After her husband’s death, Betty McCollom created a scholarship for aerospace engineering students at the University of Minnesota. She knew he wouldn’t have wanted the tribute alone. She called it the John and Robert McCollom Memorial Scholarship.
“Mac was determined,” she said. “A number of tough things happened in his life. He just gritted his teeth and took it, and then he’d go forward. He was amazing.”
THREE WEEKS AFTER the snatch, Margaret returned to the United States a star. Describing her reception, a Los Angeles Times correspondent pronounced her “the most celebrated young woman of the war.” Not to be outdone, the Boston Sunday Advertiser declared: “She’s blonde. She’s cute. She’s the No. 1 adventure girl in World War II.”
Photographers tracked her stops from Hollandia to Manila to California to New York City; radio shows jockeyed to interview her; a newspaper syndicate purchased her diary; her hometown paper announced that she was fielding offers from “promoters, exhibitionists, theatrical agents, circus booking agents, publicity experts, columnists, commentators and just plain reporters.” A national magazine, Calling All Girls, won the U.S. Army’s permission to publish a “true comic” about her experiences in Shangri-La. As a publicity stunt, a newspaper arranged for Margaret to make her long-overdue date with Sergeant Walter “Wally” Flemi
ng. Instead of swimming in the surf off Hollandia, they dined at Toots Shor’s, the landmark New York restaurant. They saw each other once or twice afterward, then called it quits.
A crowd estimated at three thousand people—the entire village, really—stood in sweltering heat to greet Margaret’s train when it pulled into the Owego station. The Owego Free Academy band struck up a rousing march as she stepped from the train into her father’s arms. The president of the Chamber of Commerce proclaimed her “Owego’s Number One Citizen.” No detail was too small for reporters to capture: “Tanned and with a fresh wave in her feather-cut bob, Margaret wore a smart WAC summer silk uniform and alligator pumps.” A representative from a New York talent agency let slip that Margaret was choosing among several movie offers. A gossip columnist wrote that Hollywood beauty Loretta Young wanted the role, but others expected Margaret to star as herself.

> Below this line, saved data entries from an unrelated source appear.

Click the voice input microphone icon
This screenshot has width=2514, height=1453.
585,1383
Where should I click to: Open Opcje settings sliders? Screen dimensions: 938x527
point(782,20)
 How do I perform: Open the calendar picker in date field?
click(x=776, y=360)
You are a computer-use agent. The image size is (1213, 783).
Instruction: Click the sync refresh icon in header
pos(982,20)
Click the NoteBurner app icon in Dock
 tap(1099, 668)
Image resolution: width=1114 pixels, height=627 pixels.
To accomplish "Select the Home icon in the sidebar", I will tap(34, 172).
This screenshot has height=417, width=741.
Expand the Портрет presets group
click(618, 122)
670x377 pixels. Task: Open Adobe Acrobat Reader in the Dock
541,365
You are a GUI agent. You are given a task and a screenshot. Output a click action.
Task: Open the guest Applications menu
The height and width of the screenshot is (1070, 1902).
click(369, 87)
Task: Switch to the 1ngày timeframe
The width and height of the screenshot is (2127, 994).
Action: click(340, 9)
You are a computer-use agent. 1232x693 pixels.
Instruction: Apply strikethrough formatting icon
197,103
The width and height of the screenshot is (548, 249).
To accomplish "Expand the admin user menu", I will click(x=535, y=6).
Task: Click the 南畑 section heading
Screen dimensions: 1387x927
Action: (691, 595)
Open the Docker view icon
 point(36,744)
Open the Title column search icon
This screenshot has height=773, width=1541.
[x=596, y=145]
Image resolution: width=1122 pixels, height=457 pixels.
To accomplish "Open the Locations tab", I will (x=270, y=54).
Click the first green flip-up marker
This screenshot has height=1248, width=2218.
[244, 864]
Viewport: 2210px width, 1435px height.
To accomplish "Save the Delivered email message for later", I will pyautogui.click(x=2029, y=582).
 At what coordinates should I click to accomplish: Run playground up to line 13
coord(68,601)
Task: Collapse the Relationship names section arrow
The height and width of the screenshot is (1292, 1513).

Neighbors pushed through a police line seeking autographs and cheered as she rode to her home on McMaster Street with her father and sisters in a convertible. Margaret’s most lasting memory of her parade was two old women sitting on a porch, waving their handkerchiefs and crying.
Margaret Hastings flanked by her sisters, Catherine and Rita, during the parade upon her arrival home in Owego, New York. (Photo courtesy of B. B. McCollom.)
At the end of a thirty-day furlough, the military decided not to ship Margaret back to New Guinea. Instead, the brass sent her on a nationwide tour hawking Victory Bonds. During one six-week stretch, she spoke in fourteen different states. Over time, she gave more than two hundred speeches. At each stop, she repeated a brief version of her ordeal and posed with celebrities and generals, including Dwight Eisenhower. Her mailbox swelled with thousands of fan letters, poems, autograph requests, and proposals from unknown suitors, including a young man who boasted that he was his town’s champion spitter. One letter came from Sergeant Don Ruiz, the paratrooper whom Walter believed Margaret tried to seduce. The letter is chaste, catching her up on news of the paratroopers and describing the photos Walter took in the valley. “You look swell standing by your golden grass mattress bed and also in the little pup tent back in the potato field,” he wrote. The closest Ruiz came to flirting was to write about the beautiful women he danced with at a party. He signed off: “Long live the Queen of Shangri-La.”